Trascrivi dal brano sulla crisi della comunicazione e della fede il tratto che va da "Si cercano emozioni" fino a "l’individualismo e l’isolamento.".

- [Brano]:
■ ■ ■ ■ ■
Si cercano emozioni forti ma di breve durata, che diano un godimento momentaneo; si ricerca il «tutto-subito» col minimo sforzo, evitando ogni fatica, al prezzo però di identità e personalità fragili. Si privilegia l’emotività, a scapito della responsabilità e le relazioni interpersonali vengono gestite pensando alla persona in modo strumentale e utilitaristico: e una persona vale nella misura in cui è utile.

A tutto questo, c’è da aggiungere che si sta vivendo anche una crisi della comunicazione; a fronte di uno sviluppo crescente della rete informatica sempre più sofisticata e virtuale, corrisponde la superficialità e l’anonimato della comunicazione stessa, che porta di fatto all’annullamento delle relazioni interpersonali vere, favorendo l’individualismo e l’isolamento.

Questo scenario culturale mette in crisi anche la fede, che si vuole relegare sempre più nella sfera del privato, escludendola dalla vita sociale e politica in quanto considerata rischiosa: si ritiene infatti che istighi al fondamentalismo e all’intolleranza. Si accetta la religione quando legittima valori utili per la coesione civile, o quando interviene curando le piaghe sociali con interventi assistenziali.
■ ■ ■ ■ ■
- [Dati disponibili]:
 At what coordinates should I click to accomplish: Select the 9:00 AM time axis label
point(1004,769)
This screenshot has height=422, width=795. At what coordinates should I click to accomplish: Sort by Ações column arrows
■ ■ ■ ■ ■
- [Svolgimento]:
Si cercano emozioni forti ma di breve durata, che diano un godimento momentaneo; si ricerca il «tutto-subito» col minimo sforzo, evitando ogni fatica, al prezzo però di identità e personalità fragili. Si privilegia l’emotività, a scapito della responsabilità e le relazioni interpersonali vengono gestite pensando alla persona in modo strumentale e utilitaristico: e una persona vale nella misura in cui è utile.

A tutto questo, c’è da aggiungere che si sta vivendo anche una crisi della comunicazione; a fronte di uno sviluppo crescente della rete informatica sempre più sofisticata e virtuale, corrisponde la superficialità e l’anonimato della comunicazione stessa, che porta di fatto all’annullamento delle relazioni interpersonali vere, favorendo l’individualismo e l’isolamento.